A Short Calendar Call Spread, also known as a Short Call Time Spread, involves buying a call option in the near-term expiration and selling a call on the same strike for a longer-term expiration. The strategy will bring in a net credit at the time of the trade because an option with a longer period of time before expiration has more premium. You will also be net short implied volatility because the longer-term option has a larger Vega.
In the diagram above, strike A and strike B are considered to be the same strike price. You'd be buying the call at strike A in the near-term expiration and selling the call at strike B in the far-term.
Let's say the stock price is currently $100. The call on the $100 strike for an option with 30 days to go until expiration might be $6. The call for the $100 strike for an option with 60 days left might be $10. If you buy the near-term and sell the far-term, your net premium received is $4.
There are two cases when using this strategy might be advantageous:
Let's start by analyzing the first part. Originally, you are buying and selling at-the-money calls. At-the-money options have the most time premium relative to other strikes. As the stock price moves farther and farther away from the strike, these options will lose more and more time premium until they reach parity. If the stock price drops extremely far from the strike, both options will have significantly less time premium and approach being worthless -- at which point, you'd be left with the initial premium you collected at the time of the trade. If the stock has a very big move to the upside, then both options will be priced closer to intrinsic value. If that is the case, you will be able to close out your position for a cheaper cost because the value of the time premium will shrink and approach zero.
The second way to profit from the calendar spread is if the implied volatility (IV) decreases. Usually, there is a skew in implied volatility between option expirations. The calendar spread tries to take advantage of that skew and wait for implied volatility to converge.
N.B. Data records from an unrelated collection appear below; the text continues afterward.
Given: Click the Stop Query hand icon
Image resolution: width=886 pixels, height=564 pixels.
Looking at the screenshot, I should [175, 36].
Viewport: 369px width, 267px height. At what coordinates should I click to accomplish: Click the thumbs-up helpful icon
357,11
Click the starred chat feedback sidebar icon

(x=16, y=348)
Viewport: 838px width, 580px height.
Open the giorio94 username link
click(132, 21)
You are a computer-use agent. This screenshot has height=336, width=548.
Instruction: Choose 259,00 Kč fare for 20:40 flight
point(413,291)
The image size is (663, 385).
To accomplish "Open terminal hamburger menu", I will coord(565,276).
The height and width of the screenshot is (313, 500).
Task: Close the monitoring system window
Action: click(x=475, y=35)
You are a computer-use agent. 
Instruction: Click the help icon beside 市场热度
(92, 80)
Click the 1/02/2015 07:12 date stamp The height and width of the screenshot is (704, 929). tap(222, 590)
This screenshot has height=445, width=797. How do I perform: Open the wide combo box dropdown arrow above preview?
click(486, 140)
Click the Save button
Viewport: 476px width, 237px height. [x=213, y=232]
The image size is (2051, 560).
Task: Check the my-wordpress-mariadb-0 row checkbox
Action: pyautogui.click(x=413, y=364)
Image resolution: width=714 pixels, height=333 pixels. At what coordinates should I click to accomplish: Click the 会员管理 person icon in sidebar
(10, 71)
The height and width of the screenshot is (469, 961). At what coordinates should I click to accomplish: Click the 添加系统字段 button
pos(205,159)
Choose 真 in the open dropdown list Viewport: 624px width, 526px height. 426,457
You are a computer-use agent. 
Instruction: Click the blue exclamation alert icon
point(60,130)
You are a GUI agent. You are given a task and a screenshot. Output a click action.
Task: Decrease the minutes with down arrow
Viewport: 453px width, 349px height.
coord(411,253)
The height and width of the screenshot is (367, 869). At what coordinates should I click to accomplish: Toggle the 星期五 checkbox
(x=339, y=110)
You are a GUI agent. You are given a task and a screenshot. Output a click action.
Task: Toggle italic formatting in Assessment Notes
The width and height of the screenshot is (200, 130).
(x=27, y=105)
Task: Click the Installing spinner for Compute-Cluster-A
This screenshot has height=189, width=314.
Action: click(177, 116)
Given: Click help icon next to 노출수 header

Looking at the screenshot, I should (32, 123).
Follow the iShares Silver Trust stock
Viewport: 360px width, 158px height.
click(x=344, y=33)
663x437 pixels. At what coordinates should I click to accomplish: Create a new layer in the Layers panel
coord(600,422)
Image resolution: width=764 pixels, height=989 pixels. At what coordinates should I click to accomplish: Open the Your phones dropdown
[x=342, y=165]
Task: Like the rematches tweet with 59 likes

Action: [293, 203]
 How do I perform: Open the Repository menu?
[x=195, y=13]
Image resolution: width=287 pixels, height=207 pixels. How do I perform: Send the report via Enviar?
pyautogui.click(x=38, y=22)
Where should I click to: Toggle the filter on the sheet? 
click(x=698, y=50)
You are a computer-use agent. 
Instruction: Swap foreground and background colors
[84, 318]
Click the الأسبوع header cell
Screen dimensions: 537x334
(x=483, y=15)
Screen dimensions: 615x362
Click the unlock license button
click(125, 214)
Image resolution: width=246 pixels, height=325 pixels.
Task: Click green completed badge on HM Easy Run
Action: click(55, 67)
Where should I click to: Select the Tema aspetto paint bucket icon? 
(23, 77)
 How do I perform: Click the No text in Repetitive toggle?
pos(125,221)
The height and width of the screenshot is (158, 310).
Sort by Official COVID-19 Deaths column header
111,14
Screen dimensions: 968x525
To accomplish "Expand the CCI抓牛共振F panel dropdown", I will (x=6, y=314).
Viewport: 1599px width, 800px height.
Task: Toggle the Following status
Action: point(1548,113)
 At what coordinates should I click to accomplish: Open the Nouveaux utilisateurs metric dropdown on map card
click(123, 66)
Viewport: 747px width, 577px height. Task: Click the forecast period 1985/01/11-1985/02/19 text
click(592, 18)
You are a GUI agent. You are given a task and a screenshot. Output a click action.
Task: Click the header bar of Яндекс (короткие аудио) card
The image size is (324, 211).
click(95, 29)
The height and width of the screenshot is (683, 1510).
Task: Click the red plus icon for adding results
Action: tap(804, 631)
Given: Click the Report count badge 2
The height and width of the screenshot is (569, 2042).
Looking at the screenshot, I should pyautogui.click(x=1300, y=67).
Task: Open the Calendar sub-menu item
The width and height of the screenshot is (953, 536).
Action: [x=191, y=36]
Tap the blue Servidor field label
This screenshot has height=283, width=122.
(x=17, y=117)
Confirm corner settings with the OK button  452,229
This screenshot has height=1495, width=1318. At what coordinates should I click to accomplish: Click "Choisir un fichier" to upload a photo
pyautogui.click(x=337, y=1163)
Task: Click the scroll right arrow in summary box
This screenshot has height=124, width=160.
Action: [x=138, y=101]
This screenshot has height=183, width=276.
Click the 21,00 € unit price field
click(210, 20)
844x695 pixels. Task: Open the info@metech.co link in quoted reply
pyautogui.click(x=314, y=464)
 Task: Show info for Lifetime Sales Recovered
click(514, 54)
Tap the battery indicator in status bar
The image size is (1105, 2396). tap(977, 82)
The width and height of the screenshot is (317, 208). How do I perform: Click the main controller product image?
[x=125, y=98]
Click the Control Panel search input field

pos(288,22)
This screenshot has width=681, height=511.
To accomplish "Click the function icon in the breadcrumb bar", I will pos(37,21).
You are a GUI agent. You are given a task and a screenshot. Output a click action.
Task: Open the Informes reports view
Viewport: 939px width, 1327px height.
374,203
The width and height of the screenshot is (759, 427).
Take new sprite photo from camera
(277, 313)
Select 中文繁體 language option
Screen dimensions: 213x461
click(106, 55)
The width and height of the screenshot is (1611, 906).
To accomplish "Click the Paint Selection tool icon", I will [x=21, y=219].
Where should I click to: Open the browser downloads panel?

Typically what you would see is that the longer-dated option has a higher implied volatility than the shorter-dated one, because there is more uncertainty as you go out further in time. So the longer-dated option not only decays over time, but it also has a downward sloping implied volatility. As options get closer to expiration, the IV might drop because there is more certainty. If the far-term option's implied volatility drops, and the value of the far-term option decreases by more than the value of the near-term option, it will result in a net profit before the near-term option expires.
The break-even is dependend upon several variables, because the far-term option is still active at the time of the near-term expiration. You can approximate the break-even points based on time decay, implied volatility, and stock price movement, but choosing an exact break-even point is not an essential feature of this strategy.
The maximum possible gain is the credit you receive when you establish the position. This would be achieved if the stock price drops so low that both options are rendered worthless, or if the stock price rises so high that their values converge at parity.
The maximum loss is difficult because each option has a different expiration date. When the near-term option expires, the far-term option still has time value and that time value will be dependent upon the implied volatility at that point. If the implied volatility increases but the stock price remains near the strike or below, the difference in value between the options will expand, and your risk will become greater.